Task requirements => Every line below between the one holding "Civilité (51, 333)" and the one holding "Torah (531, 46)", inclusive, should be copied exactly, and no other line.

Records supplied =>
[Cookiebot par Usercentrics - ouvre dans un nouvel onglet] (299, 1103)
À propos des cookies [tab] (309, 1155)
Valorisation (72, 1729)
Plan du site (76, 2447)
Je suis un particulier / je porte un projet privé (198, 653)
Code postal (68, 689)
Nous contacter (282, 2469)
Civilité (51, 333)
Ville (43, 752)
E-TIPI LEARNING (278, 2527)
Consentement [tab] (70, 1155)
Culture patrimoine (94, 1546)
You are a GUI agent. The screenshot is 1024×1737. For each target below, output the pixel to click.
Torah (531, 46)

==

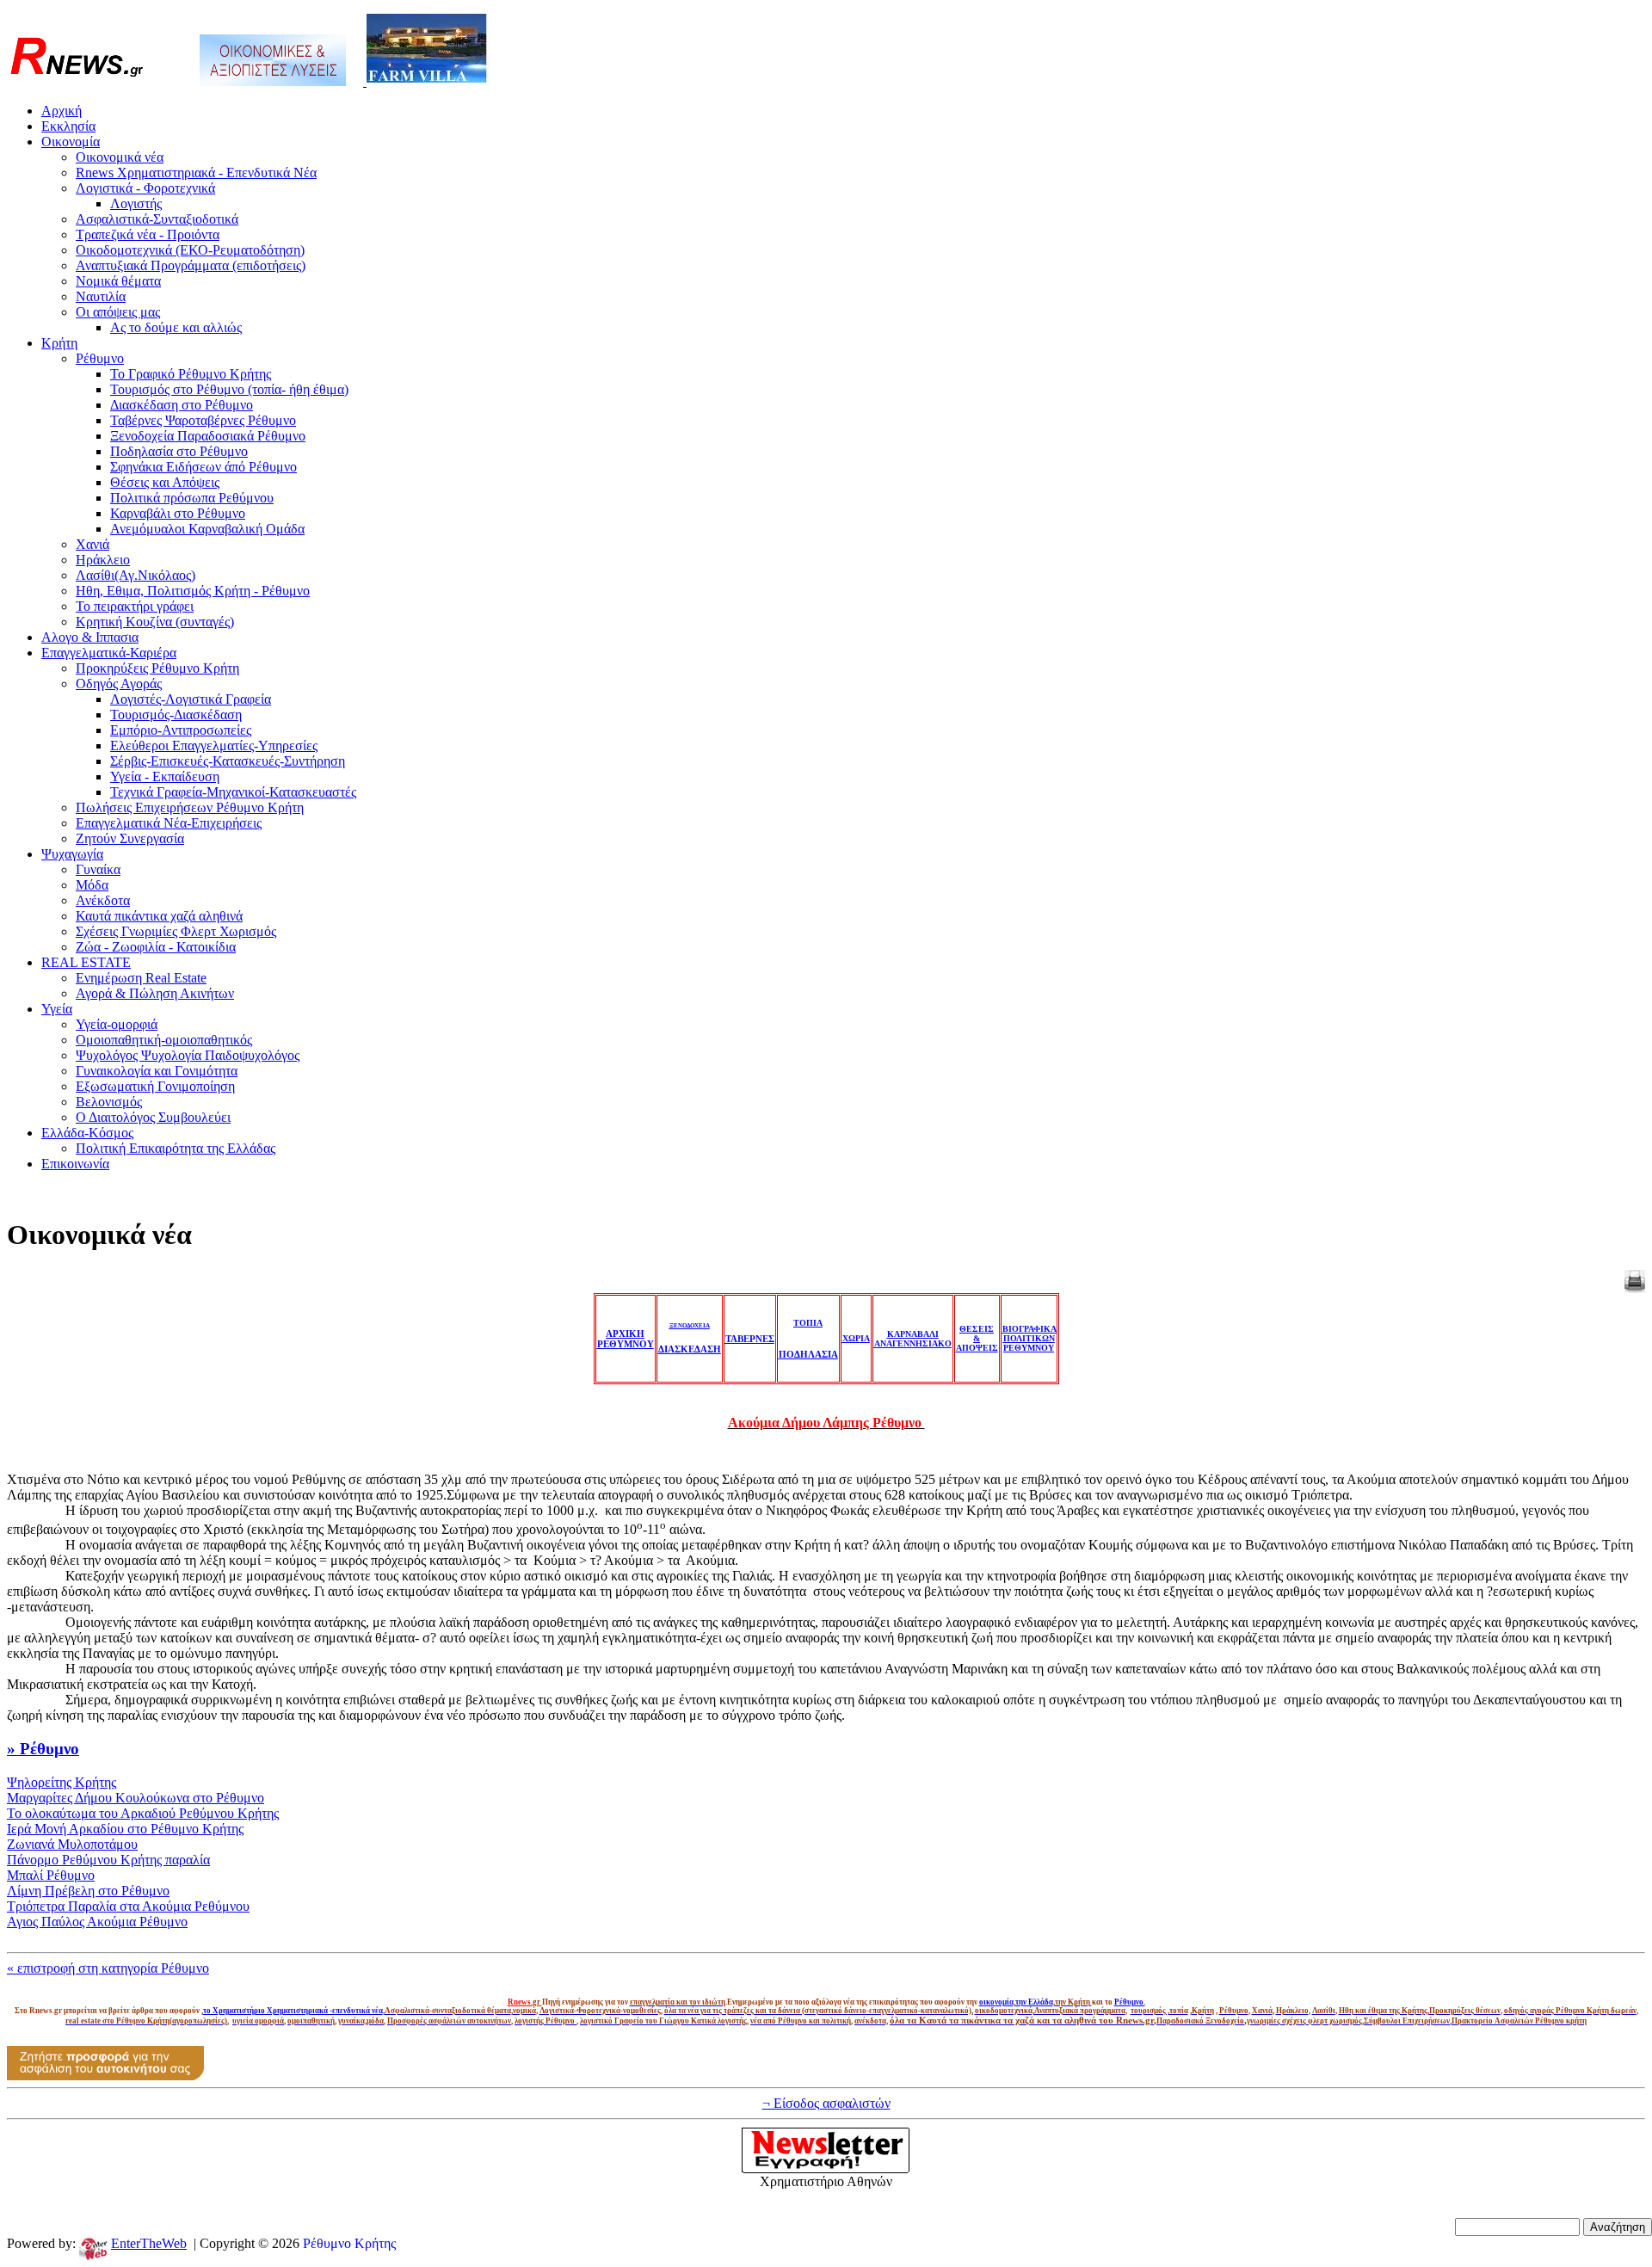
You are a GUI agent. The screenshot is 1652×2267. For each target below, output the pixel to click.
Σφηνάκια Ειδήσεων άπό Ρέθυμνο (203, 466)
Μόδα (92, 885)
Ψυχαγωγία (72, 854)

Solved exercise =>
Civilité (51, 333)
Ville (43, 752)
E-TIPI LEARNING (278, 2527)
Consentement [tab] (70, 1155)
Culture patrimoine (94, 1546)
You are a GUI agent. The screenshot is 1024×1737. For each target below, output the pixel to click.
Torah (531, 46)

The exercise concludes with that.